To fight or not to fight (with the police....)

You know how I have been saying that math can be our friend, our tool and our weapon? Well, here is an interesting math role as a police persecution tool.

We spent our spring school vacation in Washington DC. Enjoying the spring blossom, museums and monuments. On the way back we got “flashed” by a traffic camera at what seemed to be a rather slow speed on a very wide road. Two weeks later we received an interesting traffic ticket by mail. It claimed that we were driving at a speed of 46mph in a 35mph zone. Were we really? How does the camera knows?

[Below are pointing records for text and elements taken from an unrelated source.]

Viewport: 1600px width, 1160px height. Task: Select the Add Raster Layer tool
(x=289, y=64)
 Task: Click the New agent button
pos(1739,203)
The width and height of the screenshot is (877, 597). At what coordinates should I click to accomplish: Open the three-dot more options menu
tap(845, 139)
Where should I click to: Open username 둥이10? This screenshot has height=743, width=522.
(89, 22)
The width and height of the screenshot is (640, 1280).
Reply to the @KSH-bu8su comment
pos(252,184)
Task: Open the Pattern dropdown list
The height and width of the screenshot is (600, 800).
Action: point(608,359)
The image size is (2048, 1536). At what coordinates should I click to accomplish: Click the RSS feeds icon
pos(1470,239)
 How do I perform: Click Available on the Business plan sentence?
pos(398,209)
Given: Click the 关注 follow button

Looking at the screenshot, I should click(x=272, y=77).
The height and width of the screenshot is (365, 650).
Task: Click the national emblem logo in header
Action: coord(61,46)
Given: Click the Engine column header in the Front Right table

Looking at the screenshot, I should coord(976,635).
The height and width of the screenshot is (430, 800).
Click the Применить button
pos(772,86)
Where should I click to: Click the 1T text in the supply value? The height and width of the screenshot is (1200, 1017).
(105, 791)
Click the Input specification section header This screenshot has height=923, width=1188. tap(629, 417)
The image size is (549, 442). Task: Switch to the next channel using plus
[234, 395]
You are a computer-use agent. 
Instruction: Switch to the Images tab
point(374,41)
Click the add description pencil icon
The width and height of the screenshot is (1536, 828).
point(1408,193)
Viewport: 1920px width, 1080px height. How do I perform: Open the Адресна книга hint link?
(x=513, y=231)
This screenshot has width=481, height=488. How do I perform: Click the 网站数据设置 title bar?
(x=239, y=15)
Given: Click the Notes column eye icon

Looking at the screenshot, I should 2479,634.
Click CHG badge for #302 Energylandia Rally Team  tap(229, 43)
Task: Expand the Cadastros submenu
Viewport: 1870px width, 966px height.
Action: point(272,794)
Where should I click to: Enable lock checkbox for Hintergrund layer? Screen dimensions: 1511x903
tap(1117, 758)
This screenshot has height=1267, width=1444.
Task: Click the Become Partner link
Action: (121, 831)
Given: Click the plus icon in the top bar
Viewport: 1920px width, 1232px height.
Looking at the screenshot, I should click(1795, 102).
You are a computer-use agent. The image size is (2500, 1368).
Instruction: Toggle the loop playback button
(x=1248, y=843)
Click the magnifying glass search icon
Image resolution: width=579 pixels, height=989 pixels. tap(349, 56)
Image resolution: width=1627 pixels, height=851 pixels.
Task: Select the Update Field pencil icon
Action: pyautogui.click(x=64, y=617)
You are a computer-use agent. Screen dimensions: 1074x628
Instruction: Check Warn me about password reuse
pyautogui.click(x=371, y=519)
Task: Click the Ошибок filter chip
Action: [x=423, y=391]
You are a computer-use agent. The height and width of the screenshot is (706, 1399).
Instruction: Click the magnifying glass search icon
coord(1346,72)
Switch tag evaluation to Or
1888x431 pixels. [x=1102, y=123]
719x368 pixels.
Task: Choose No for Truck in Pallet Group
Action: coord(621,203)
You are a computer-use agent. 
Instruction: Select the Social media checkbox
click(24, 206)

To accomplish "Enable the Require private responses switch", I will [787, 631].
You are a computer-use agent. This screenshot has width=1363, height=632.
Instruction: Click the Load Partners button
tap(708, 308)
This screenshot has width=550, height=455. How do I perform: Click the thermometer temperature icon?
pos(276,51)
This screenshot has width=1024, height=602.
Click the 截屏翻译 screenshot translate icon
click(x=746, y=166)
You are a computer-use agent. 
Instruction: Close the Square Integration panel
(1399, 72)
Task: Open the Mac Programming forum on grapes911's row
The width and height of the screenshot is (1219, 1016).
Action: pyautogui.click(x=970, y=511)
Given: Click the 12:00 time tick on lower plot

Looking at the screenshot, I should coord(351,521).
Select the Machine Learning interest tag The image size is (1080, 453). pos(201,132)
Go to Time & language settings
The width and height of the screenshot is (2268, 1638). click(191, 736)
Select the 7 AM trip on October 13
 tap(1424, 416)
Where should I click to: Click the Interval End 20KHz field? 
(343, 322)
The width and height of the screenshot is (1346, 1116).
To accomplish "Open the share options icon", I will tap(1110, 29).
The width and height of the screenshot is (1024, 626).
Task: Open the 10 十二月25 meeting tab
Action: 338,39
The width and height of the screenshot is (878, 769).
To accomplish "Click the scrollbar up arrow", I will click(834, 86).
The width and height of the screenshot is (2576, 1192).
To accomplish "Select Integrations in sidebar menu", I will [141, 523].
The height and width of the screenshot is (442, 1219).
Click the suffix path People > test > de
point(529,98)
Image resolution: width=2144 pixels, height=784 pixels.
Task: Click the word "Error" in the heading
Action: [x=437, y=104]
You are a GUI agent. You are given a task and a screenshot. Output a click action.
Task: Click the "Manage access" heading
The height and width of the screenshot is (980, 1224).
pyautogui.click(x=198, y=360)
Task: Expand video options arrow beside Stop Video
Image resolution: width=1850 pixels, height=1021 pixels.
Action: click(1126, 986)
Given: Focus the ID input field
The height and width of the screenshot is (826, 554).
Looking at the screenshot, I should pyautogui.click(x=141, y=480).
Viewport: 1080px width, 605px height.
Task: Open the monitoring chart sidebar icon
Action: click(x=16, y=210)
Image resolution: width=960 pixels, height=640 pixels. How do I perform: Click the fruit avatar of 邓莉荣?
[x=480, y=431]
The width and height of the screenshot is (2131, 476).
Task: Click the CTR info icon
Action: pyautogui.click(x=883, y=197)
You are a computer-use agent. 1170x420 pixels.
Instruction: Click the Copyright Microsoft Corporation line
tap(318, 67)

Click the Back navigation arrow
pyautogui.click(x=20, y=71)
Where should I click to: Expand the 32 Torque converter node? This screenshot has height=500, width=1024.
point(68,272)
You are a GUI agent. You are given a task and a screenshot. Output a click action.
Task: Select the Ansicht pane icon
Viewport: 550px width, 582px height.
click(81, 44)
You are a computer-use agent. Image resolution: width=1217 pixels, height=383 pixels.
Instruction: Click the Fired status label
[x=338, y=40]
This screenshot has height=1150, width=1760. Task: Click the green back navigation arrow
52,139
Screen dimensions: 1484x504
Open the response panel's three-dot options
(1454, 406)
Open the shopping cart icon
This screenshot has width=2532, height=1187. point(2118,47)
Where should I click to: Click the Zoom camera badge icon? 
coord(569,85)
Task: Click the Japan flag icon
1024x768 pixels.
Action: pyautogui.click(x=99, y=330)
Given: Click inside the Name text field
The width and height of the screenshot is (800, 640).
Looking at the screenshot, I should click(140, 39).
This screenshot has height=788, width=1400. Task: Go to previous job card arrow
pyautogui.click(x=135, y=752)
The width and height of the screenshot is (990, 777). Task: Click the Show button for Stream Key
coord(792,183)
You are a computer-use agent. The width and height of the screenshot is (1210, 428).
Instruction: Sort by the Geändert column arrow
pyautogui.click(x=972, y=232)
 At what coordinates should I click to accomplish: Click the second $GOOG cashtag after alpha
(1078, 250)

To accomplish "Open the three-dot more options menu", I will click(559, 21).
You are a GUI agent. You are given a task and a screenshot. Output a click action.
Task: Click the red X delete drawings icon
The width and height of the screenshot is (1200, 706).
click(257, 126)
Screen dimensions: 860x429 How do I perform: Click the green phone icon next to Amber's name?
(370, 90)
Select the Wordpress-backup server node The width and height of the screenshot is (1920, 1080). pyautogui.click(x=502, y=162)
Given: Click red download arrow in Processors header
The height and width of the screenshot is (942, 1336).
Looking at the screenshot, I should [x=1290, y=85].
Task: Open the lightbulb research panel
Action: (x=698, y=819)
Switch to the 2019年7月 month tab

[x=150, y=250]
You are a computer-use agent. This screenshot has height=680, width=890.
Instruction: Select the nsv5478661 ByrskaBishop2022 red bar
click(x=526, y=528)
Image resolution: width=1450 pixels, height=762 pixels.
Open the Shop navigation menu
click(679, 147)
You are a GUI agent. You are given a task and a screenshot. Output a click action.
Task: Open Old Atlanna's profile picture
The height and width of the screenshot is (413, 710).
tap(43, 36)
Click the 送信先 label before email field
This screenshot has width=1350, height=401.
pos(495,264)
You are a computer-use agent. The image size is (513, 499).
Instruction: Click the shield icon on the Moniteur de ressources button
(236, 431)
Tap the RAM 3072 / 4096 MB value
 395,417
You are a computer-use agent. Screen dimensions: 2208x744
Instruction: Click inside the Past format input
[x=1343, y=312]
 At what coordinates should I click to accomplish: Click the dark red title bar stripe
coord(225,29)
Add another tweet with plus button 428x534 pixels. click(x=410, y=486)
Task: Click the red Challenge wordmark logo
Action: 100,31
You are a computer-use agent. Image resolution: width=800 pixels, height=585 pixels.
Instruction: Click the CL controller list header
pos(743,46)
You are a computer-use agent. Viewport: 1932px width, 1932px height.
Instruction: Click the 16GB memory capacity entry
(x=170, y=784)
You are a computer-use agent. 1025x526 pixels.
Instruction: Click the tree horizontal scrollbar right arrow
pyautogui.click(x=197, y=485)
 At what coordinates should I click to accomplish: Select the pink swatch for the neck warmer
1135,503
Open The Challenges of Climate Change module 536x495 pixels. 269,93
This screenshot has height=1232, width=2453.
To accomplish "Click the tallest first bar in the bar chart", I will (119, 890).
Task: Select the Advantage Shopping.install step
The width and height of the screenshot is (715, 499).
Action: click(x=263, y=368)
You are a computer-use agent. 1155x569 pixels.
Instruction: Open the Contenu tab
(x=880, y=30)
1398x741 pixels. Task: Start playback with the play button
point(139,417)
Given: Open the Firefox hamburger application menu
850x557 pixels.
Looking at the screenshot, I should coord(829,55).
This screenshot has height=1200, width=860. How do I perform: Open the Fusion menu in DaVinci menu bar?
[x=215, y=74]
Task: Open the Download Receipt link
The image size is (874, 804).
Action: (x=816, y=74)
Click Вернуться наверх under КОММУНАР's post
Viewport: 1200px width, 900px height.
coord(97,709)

Prove it! Carefully reading this high tech traffic ticket, I realized how police are using some cool technology blended with math to create a convincing case... against us.




Speeding was detected by police radar that instructed a police camera to take two photographs of the speeding TheMathMom vehicle. The snapshots were taken with a time interval of 0.2 seconds, as the little stamp on the bottom shows. How do these pictures prove that we drove at 46 mph? Let's see...

If we drove at a speed of 46 mph, let's calculate how far we would move in these 0.2 seconds captured on the pictures.
speed = distance / time

from this:
distance = speed x time
distance = 46 mph x 0.2 sec

converting seconds into hours:
distance = 46 mph x 0.000055556 hours

multiplying, we get:
distance = 0.002555576 miles.

A very tiny number. Let's convert it to feet. I Googled that there are 5,280 feet in a mile. So, 0.002555576 miles would be 13.5 feet.

Ready for the final verdict? Did our car really move 13.5 feet in-between these two pictures?

Our traffic ticket explained that white marks on the road are painted with 5 foot intervals. I marked our car's back wheel positions on both snapshots with the red lines, observing that our car moved somewhere between 12 and 14 feet in-between these two pictures. 13.5 feet does, unfortunately, fit here very well, proving that we are guilty as charged. Oooof, I sometimes hate math!


Try it at Home:
Check out the new Try It at Home page from The Math Mom with a collection of tips and tricks to try at home.

1 comments:

  1. actually 35mph would be 10.2667 ft. Even if you were only doing 40.9 mph that would be 12 ft. The speeds are so low, its be hard to see with the road stripes how far you actually traveled (you would need an overhead shot to prove definitively) and if you sent in your calcs, they'd probably drop the charges.